John Lennon's 1965 Portable KB Discomatic Jukebox
John Lennon lived in an analog world, he was killed a few years before the CD was introduced, and a couple of decades before the iPod changed the way most people listen to music. I wish I knew more about Lennon's home hi-fis over the years, but while touring with the Beatles in 1965 he grooved to Booker T & the MGs and Chuck Berry tunes on a portable jukebox. His KB Discomatic was a 1965 model, sold by Kolster-Brandes Ltd., in the U.K.
The jukebox went missing for a number of years before it surfaced in a Beatles memorabilia auction in England in 1989, where it sold for £2,500 to music promoter John Midwinter. He had the jukebox restored and researched the forty, 7-inch 45 rpm singles loaded in the changer mechanism. We can be fairly certain the music was selected by Lennon because the jukebox's lid had all the 45s titles hand written by JL in each position. The machine is on full view in "John Lennon's Jukebox," a 2004 documentary film directed by Christopher Walker. The film was first broadcast on "The South Bank Show" in the U.K, and on the "Great Performances" PBS series in the U.S. in 2006. I taped it on VHS and transferred it to DVD. The commercially released DVD may still be in print, and you can probably find copies of the CD collection, "inspired" by the documentary on Amazon. Want a free taste? No worries, bits and pieces of the film are all over YouTube.
Most of the documentary footage is culled from interviews shot in 2004 with the artists who's music is on the jukebox. That's the most touching aspect of the film, they're shown with the jukebox, watching the mechanism change discs. They're all thrilled to have been included in Lennon's top 40 collection.
Lennon played harmonica on a few early Beatles tunes, and when you hear Delbert McClinton playing on Bruce Channel's "Hey! Baby" 45 you'll hear how much Lennon's harp sound was based on McClinton's. Channel and McClinton are in the film, and have fond memories of touring with the Beatles in 1962, before the Fab Four hit it big. Sting appears a few times, totally in awe of the jukebox, and how it encapsulated so much of Lennon's early musical DNA. The stock film clips of 1960s American teenagers dancing gets tiresome, I wish the filmmakers documented in greater detail the provenance of the jukebox.
Lennon's musical choices, running from contemporary hits like Bob Dylan's "Positively 4th Street," to Wilson Pickett's "In the Midnight Hour," and Fontella Bass' "Rescue Me" (she's the only female singer with a 45 in the machine) are mainstream hits. A healthy number of the selections are 1950s rock and roll classics from Little Richard, Chuck Berry, and the Isley Brothers, the music that heavily influenced the Beatles early on. Donovan and the Animals are among the very few then current British bands that made the cut.
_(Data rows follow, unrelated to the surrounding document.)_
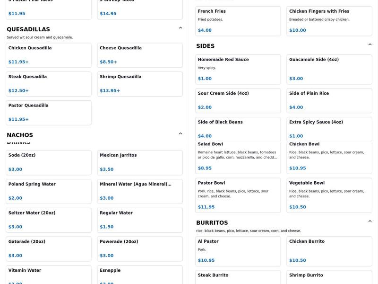The width and height of the screenshot is (378, 284).
Task: Choose the Homemade Red Sauce side
Action: click(x=238, y=69)
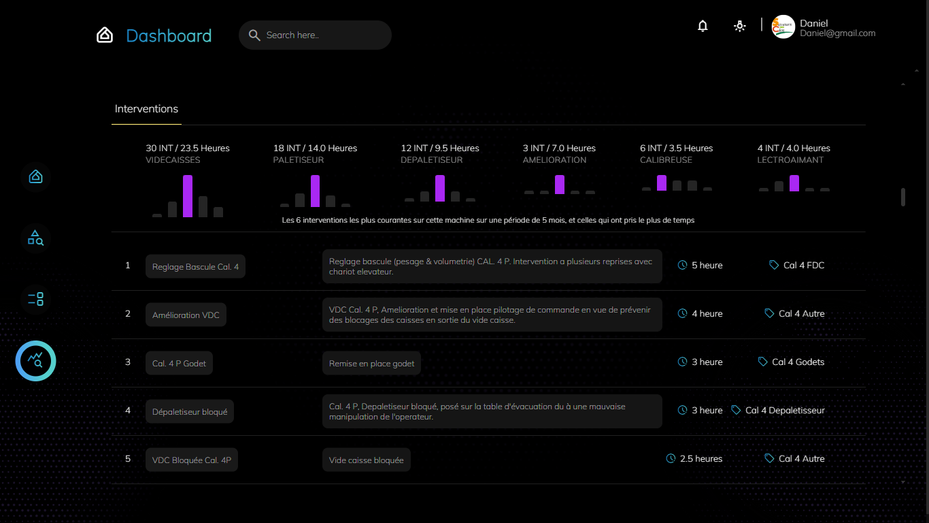Screen dimensions: 929x523
Task: Select the Reglage Bascule Cal. 4 button
Action: pos(195,266)
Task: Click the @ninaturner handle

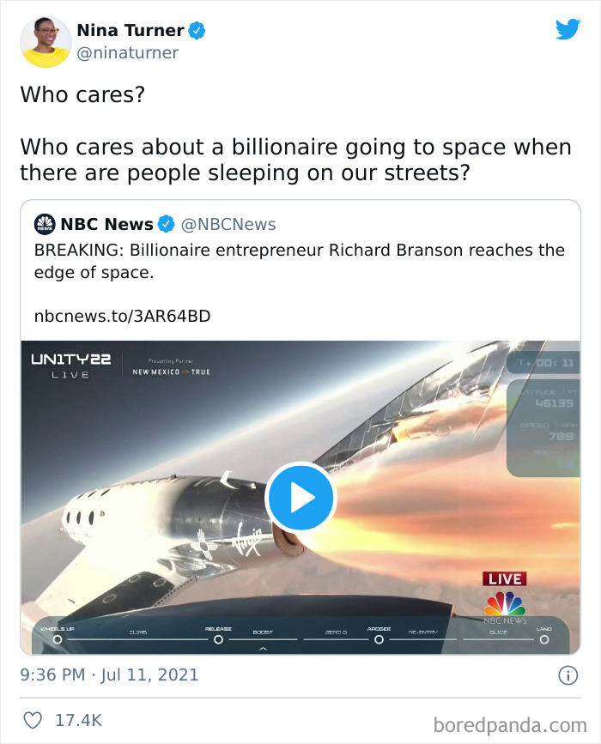Action: (128, 53)
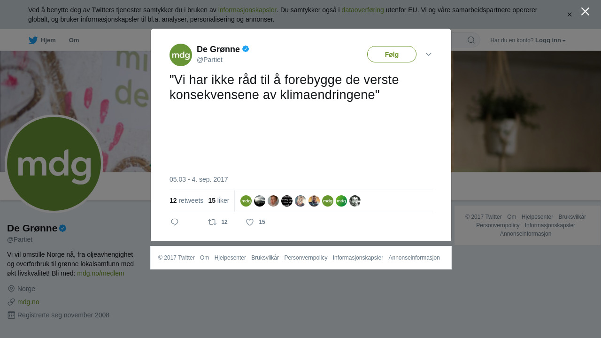Image resolution: width=601 pixels, height=338 pixels.
Task: Open the Om menu item
Action: click(x=74, y=40)
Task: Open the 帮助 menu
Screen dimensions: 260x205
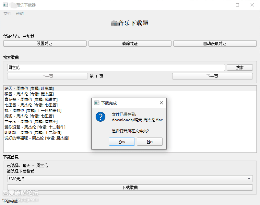Action: 20,14
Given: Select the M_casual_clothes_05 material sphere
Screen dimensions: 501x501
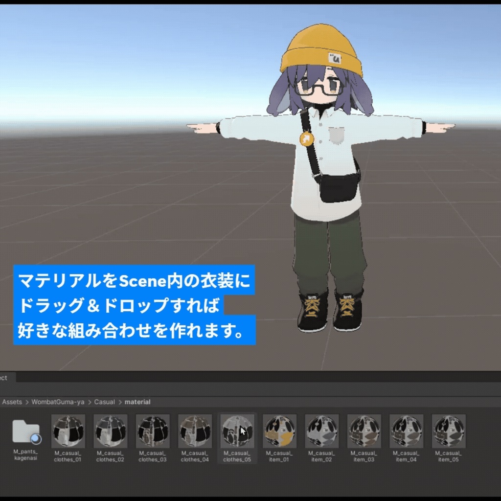Looking at the screenshot, I should [238, 432].
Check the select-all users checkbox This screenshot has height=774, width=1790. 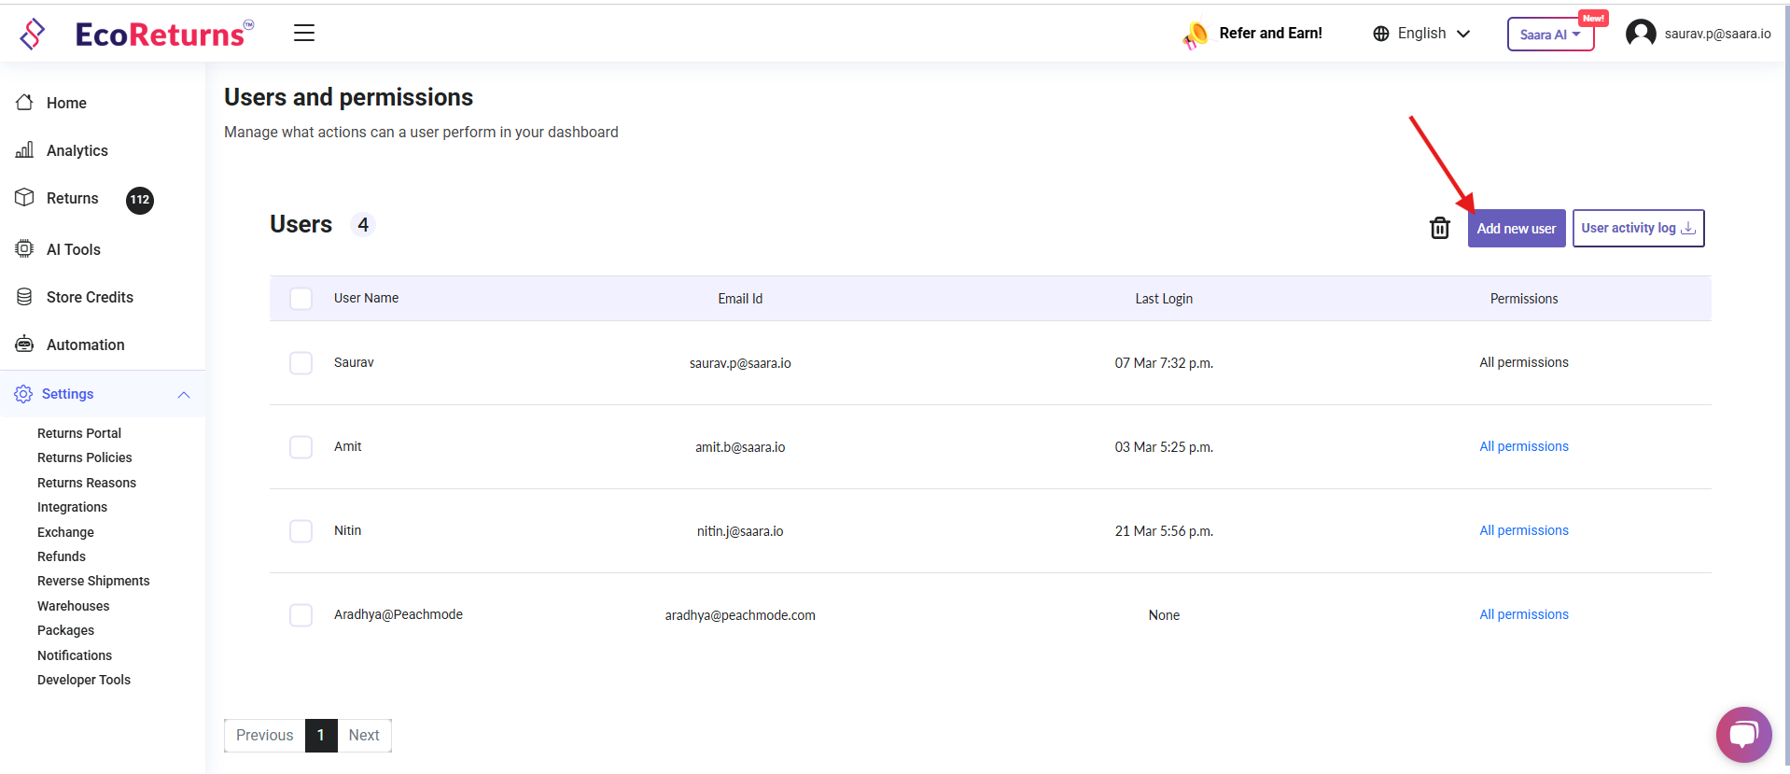301,299
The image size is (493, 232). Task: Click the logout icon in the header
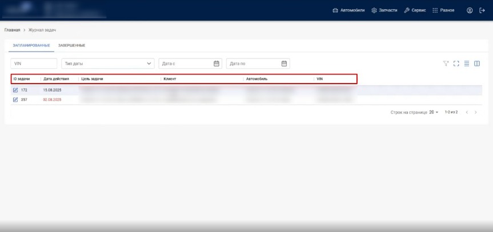pyautogui.click(x=482, y=10)
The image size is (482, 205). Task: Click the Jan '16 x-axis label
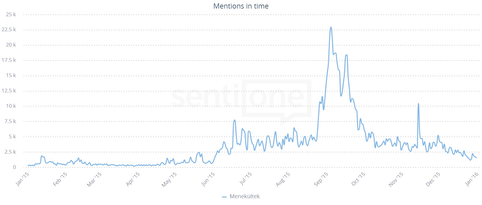472,179
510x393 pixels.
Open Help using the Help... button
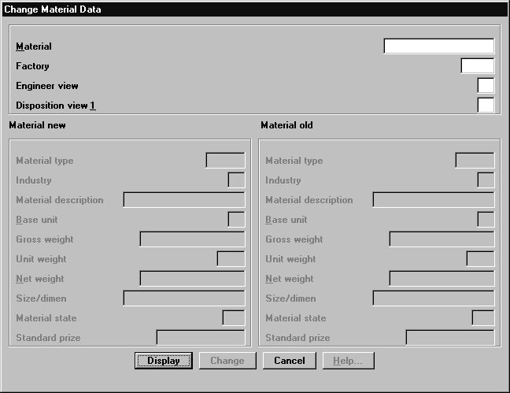[347, 361]
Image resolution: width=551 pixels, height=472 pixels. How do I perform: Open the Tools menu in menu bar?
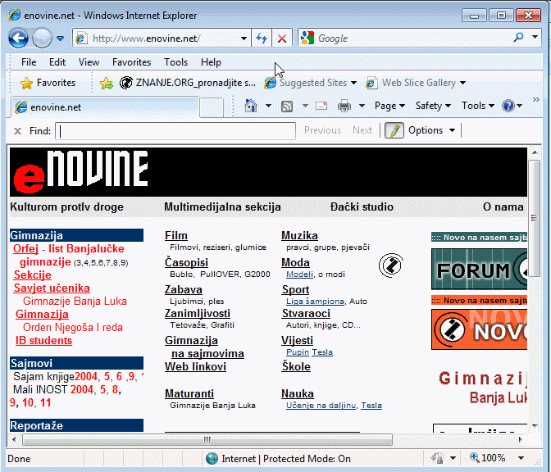(x=175, y=62)
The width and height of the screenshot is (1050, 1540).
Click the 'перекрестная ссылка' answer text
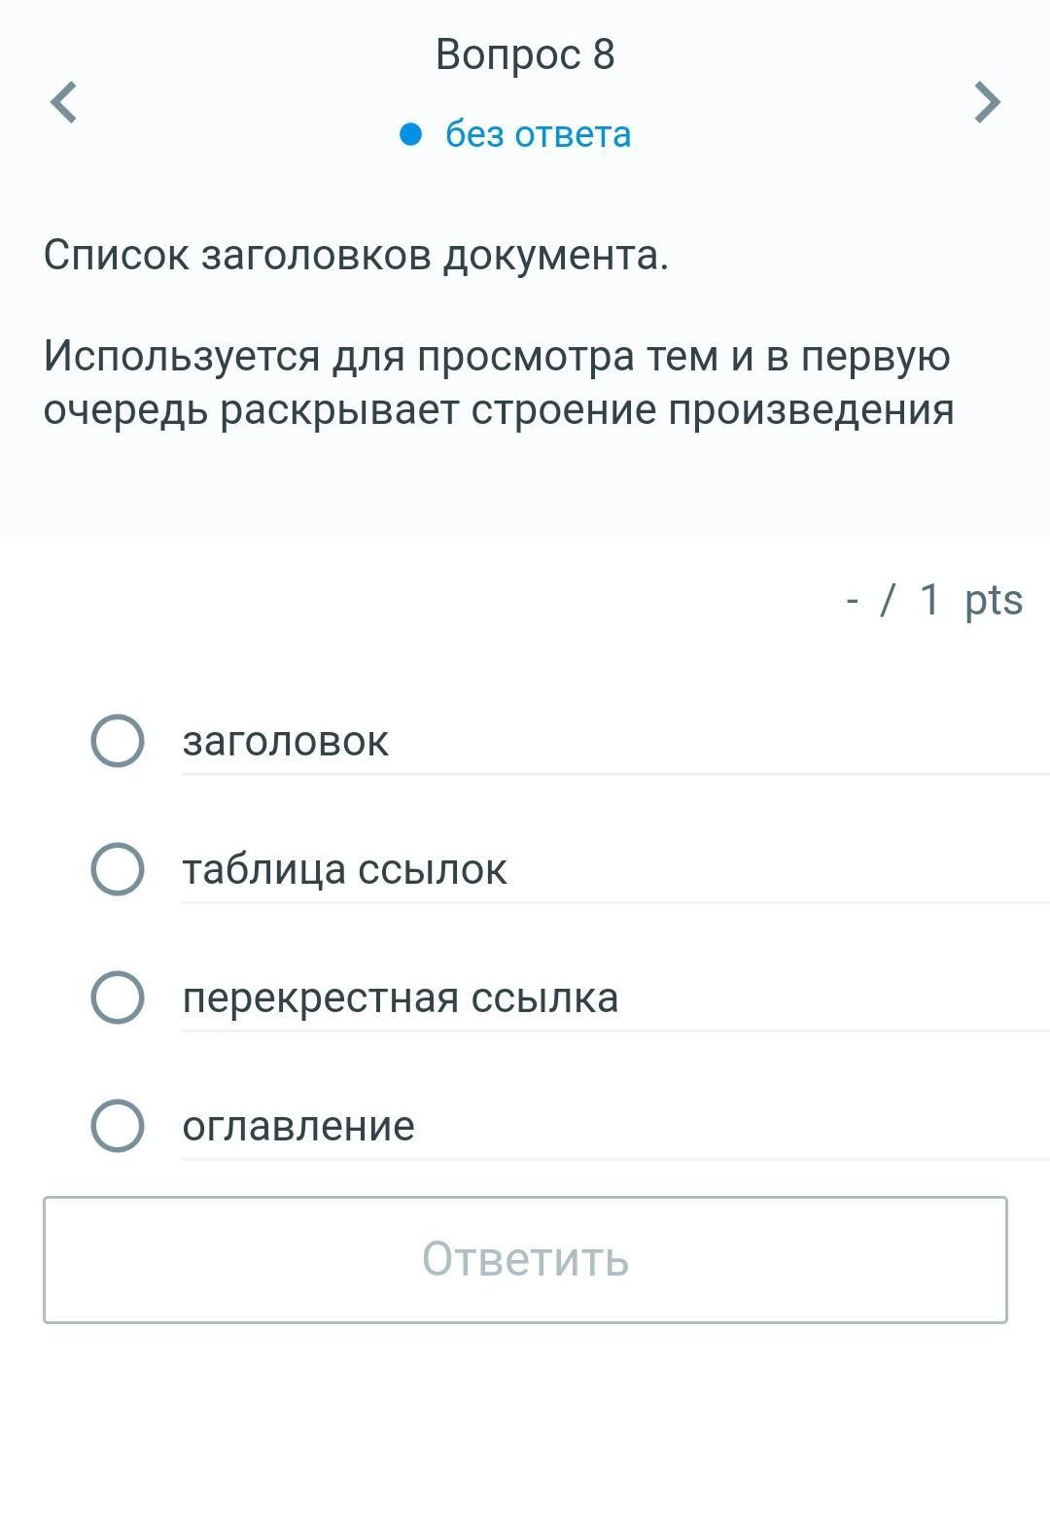[401, 998]
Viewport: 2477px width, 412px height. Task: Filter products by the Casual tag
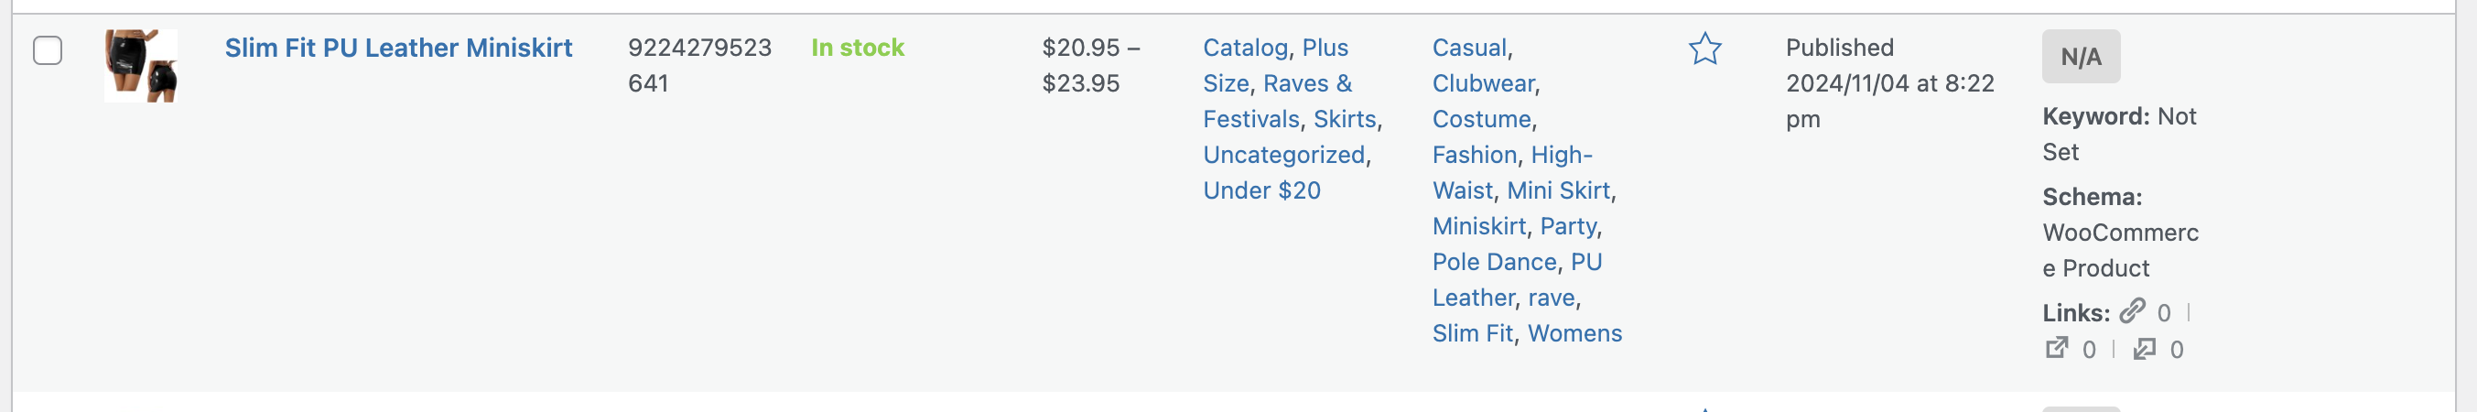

The Lennon interviews where he talks about how much early rock and roll meant to him are touching. He says the band studied the music, took it apart, trying to see what made the songs work. During one 1970s interview Lennon says he can't remember how to play most Beatle songs, but he has no such problem with his early rock favorites. He may have been a Beatle, but John Lennon remained a fan of the music that first inspired him.